Can you just imagine how my mind was blown by this? But since I was assured that no one will be able to harm me, I embraced the idea of staying. Besides, the facility itself was really awesome. It wasn’t the same as the “usual” rehabilitation facility here in the Philippines. The look and feel seems like you’re just in a resort because of all the amenities and recreational areas it has plus the staff are all pretty much friendly.

The first 2 weeks of my stay, was a little bit nerve breaking but I managed to just play it cool. But it seems that I can’t help myself to panic when I am left all alone. I would rush to my room and make sure it’s always lock. I even ask a friend of mine to stay with me as I still have fear sleeping on my own in that place. Most of the people around me are really scary-looking dudes — as in literally and figuratively! It seems that they are imagining that they’re peeling you alive in their head, and most of them really look like they have killed someone with all these tattoos printed in their bodies. I am just praying that nothing bad would really happen to me!

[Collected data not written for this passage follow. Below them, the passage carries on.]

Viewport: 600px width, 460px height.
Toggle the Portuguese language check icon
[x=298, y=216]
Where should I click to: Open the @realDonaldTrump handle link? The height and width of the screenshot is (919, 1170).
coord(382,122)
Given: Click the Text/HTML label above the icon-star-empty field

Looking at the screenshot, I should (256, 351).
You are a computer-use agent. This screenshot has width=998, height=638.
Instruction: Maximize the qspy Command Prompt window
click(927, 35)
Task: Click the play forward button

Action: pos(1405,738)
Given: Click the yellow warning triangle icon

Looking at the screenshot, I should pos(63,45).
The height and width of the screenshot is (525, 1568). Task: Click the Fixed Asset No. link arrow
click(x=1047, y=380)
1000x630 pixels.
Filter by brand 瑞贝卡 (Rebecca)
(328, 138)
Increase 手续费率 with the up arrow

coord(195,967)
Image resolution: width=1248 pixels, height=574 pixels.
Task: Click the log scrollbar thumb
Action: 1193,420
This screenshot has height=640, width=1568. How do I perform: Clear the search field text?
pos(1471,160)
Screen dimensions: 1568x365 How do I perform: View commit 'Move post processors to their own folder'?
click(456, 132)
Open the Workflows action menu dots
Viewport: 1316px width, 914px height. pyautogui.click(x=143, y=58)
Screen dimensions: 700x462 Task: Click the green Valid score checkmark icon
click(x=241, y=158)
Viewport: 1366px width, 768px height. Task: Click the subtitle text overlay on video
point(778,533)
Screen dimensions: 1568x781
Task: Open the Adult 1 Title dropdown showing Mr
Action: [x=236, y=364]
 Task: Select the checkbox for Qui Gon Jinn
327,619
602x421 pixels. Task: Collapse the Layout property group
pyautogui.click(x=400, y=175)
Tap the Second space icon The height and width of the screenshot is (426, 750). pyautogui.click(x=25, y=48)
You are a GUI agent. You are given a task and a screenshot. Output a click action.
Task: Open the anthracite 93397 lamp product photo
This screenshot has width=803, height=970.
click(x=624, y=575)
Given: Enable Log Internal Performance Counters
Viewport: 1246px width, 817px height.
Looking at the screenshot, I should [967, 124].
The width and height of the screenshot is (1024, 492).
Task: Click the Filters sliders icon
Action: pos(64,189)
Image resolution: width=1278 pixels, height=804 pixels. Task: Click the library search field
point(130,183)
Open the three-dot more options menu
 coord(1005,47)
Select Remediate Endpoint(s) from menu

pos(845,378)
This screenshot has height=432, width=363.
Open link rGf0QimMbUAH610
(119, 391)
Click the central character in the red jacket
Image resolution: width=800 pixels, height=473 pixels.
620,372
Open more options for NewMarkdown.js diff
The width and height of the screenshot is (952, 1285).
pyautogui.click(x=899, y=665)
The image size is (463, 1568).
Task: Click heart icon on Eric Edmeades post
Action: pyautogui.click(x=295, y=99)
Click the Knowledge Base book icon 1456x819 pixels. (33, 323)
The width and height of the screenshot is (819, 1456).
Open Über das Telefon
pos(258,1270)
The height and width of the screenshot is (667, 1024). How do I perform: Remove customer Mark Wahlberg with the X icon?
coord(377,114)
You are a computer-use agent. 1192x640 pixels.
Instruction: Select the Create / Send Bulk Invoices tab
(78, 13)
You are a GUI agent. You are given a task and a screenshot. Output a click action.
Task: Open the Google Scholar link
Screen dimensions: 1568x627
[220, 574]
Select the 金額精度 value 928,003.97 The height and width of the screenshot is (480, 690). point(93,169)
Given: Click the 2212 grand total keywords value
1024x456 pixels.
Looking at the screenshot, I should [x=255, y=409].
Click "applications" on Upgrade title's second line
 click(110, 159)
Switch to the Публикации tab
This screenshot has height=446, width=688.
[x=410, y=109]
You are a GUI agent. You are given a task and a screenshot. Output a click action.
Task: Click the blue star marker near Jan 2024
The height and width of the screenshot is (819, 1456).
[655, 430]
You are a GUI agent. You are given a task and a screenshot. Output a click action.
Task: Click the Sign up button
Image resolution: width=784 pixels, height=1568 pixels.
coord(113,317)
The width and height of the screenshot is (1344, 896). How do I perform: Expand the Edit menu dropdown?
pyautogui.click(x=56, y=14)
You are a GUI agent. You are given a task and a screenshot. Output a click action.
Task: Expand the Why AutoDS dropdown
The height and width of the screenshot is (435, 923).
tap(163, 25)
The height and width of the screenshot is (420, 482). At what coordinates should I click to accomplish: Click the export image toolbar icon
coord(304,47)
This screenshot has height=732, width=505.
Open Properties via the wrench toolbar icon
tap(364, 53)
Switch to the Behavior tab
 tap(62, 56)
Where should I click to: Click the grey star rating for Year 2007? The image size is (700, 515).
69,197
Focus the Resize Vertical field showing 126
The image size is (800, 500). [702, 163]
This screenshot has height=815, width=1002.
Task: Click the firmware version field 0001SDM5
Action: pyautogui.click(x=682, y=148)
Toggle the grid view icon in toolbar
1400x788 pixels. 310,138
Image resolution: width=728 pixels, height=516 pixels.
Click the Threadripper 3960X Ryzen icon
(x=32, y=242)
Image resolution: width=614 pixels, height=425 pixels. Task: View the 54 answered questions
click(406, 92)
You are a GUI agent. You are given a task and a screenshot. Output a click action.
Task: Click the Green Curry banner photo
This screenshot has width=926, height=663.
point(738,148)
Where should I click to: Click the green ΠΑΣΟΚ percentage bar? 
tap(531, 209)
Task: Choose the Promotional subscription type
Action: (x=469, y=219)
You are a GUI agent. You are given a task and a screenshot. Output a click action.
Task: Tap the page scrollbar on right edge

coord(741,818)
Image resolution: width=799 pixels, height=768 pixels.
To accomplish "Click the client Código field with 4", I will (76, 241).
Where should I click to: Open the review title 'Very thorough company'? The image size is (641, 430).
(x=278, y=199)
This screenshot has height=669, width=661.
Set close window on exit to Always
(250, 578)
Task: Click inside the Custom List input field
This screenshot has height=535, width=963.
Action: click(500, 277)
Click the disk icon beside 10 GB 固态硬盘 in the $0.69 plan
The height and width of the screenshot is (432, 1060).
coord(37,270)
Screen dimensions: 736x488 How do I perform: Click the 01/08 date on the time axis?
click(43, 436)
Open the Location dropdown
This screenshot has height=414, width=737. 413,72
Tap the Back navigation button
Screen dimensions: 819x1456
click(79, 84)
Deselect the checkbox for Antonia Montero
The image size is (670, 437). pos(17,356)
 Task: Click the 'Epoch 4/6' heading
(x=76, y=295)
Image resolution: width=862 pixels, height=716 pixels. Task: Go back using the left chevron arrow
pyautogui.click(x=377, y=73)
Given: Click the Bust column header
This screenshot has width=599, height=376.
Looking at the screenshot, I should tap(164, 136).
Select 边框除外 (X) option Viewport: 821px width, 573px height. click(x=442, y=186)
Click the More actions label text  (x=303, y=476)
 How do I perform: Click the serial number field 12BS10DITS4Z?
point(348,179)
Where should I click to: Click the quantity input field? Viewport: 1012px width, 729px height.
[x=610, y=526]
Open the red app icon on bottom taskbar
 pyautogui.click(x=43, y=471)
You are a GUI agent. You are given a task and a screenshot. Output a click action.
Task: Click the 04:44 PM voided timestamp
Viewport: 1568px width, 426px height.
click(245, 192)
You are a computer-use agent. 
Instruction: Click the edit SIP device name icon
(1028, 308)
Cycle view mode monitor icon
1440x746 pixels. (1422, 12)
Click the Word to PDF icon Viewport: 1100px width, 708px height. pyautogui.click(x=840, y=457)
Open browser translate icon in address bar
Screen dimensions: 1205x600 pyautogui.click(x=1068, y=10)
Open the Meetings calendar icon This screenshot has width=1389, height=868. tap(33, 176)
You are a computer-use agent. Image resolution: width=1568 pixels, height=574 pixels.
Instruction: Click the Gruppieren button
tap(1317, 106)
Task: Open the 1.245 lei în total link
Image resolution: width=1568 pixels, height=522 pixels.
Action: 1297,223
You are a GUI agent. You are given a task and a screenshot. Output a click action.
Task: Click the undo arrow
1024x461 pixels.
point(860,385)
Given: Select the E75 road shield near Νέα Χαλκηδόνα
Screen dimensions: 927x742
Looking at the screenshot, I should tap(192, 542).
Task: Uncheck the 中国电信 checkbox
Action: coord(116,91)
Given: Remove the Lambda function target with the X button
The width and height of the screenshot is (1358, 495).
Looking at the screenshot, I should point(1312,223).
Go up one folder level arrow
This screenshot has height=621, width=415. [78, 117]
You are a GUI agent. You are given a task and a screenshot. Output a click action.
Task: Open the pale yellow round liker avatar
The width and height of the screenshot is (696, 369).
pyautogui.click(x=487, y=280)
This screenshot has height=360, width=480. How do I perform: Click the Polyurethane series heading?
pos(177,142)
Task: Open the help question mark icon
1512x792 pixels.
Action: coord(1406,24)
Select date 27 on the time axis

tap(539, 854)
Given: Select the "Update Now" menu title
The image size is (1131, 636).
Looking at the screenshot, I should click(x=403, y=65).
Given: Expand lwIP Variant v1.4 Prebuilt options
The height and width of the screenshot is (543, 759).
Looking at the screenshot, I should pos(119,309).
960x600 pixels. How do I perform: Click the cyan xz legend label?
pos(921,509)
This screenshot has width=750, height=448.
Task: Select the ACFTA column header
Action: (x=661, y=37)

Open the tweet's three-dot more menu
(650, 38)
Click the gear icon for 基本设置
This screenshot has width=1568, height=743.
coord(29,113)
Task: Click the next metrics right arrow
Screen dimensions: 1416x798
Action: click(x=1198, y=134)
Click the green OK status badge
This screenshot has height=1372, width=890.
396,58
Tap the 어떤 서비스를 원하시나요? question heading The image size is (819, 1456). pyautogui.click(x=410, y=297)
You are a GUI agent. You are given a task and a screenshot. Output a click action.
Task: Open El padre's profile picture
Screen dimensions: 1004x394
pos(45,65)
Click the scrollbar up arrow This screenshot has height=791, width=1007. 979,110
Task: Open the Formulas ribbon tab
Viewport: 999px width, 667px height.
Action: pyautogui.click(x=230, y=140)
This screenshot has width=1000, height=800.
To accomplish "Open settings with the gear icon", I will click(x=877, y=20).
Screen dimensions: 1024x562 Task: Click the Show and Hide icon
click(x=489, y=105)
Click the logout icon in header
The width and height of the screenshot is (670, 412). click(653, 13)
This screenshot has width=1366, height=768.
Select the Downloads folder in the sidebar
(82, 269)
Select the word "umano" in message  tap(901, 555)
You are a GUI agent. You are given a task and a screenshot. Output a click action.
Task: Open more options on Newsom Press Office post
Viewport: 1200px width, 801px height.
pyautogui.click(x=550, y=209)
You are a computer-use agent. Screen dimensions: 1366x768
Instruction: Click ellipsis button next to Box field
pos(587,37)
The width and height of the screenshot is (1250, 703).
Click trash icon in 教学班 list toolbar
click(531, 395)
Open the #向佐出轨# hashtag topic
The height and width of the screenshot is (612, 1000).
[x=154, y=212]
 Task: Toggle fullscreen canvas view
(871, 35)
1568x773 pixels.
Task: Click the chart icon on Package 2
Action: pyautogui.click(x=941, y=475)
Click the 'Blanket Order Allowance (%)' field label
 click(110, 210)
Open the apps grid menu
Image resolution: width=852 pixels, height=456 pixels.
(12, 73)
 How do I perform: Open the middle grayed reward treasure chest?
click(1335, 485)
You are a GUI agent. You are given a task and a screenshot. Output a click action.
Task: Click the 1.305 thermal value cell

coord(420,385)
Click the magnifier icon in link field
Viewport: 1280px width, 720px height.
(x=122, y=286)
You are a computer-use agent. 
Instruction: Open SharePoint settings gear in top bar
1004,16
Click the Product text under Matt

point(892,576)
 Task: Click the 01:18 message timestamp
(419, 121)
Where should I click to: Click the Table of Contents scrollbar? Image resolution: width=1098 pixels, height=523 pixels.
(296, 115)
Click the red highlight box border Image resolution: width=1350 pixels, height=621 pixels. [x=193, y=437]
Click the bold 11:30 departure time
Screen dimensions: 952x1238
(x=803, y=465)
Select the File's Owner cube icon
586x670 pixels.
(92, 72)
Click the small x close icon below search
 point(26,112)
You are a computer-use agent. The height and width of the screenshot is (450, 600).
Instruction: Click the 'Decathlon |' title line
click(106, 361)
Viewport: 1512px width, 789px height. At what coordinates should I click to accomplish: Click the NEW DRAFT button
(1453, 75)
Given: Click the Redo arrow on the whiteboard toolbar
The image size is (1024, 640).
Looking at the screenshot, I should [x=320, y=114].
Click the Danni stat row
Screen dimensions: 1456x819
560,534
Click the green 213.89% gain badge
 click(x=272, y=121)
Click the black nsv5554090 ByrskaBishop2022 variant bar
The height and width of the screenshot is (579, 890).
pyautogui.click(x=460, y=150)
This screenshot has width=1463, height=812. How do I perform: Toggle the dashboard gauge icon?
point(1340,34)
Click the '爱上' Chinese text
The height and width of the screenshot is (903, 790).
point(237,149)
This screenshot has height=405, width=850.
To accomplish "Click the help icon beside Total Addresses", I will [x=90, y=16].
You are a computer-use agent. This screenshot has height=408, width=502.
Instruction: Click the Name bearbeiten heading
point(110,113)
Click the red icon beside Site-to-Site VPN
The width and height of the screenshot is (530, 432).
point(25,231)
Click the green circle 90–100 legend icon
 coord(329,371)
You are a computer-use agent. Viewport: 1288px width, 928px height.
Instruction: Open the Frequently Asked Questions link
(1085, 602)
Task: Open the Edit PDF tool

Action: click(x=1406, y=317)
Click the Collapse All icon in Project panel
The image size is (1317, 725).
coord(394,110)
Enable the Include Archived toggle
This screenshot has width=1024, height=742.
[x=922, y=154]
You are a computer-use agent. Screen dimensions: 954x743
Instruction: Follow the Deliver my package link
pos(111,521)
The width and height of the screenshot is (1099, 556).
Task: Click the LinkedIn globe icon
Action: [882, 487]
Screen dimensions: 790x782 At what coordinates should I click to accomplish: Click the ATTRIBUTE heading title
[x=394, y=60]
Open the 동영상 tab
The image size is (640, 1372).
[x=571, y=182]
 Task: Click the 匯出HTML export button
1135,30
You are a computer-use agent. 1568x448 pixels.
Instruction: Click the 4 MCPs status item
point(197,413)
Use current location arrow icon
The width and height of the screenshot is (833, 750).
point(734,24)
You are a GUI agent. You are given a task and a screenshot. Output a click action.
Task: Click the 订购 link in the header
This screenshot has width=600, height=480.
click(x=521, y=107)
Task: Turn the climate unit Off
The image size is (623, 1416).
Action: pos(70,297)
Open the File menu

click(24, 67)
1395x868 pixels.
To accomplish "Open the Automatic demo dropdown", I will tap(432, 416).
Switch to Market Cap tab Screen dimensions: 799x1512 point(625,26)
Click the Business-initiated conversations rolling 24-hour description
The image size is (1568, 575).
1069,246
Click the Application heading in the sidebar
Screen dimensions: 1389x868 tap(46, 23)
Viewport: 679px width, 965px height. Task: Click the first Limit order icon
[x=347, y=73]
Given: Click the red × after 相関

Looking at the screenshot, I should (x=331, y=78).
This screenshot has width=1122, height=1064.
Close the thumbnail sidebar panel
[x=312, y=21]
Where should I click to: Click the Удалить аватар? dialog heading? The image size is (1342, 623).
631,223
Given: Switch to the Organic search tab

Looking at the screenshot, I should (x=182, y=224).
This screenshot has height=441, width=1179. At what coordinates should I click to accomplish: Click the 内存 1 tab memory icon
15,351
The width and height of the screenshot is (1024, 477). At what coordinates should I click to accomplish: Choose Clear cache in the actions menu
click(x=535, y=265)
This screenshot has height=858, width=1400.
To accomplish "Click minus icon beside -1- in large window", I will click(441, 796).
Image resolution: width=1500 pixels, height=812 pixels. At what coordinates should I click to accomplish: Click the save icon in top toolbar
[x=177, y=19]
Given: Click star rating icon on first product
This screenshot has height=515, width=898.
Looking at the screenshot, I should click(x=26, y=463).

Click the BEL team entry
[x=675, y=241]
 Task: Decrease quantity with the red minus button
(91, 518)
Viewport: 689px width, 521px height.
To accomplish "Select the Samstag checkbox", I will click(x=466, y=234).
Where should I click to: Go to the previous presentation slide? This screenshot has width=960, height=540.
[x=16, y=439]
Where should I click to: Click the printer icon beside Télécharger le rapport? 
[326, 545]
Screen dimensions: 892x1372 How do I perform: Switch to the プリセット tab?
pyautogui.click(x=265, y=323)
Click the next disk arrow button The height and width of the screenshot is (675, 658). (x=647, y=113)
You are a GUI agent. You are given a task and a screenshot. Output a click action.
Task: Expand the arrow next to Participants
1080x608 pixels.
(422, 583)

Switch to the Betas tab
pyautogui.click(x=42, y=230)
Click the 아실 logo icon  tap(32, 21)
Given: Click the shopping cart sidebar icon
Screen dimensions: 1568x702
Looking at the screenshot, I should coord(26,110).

But then, as weeks go by, I can see some changes. And NO it isn’t the way they look that changed if that is what you are thinking. The changes I was referring to was something else. It was unexpected but it was amazing.  I was once invited to join their group session so I can observe and write something about the program of our facility. I sat down with the addicts to observe. I thought it was just going to be just the usual boring stuff but I can’t believe myself left with teary eyes and heavy heart with a mix of guilt after the session.  Yeah, that’s how I would describe “me” that moment. So how did I become like that? It was their real-life stories of struggle and survival that moved me. Yes, they are people like us, but with special need of love and affection. Some of their stories are just too tragic, too devastating. I just can’t imagine myself being put in that same place as I know I couldn’t bear it. And hearing also the success stories of those who have continued their walk to recovery is just so amazing. It is a testimony of God’s great love for all men, regardless of your past.

So going back to the change I mentioned earlier, it was ME. I started seeing the good around me when I changed – my thoughts, my judgment, my attitude. I just realized that the root of my fear wasn’t really because of these addicts but because of my thoughts about them. I have already closed my mind thinking that these people are different from me not understanding that they too are just like me with feelings, emotions and is in need of respect, compassion and love.

So how was my experience? I would say it is amazing! Being in a community of addicts and witnessing their breakthrough in life — ending the vicious cycle of addiction is a blessing! Their lives have served as living testimonies of God’s grace and abundance of love for mankind. And I would say their lives have changed me too in every good way!

Try it? You’ll be amazed!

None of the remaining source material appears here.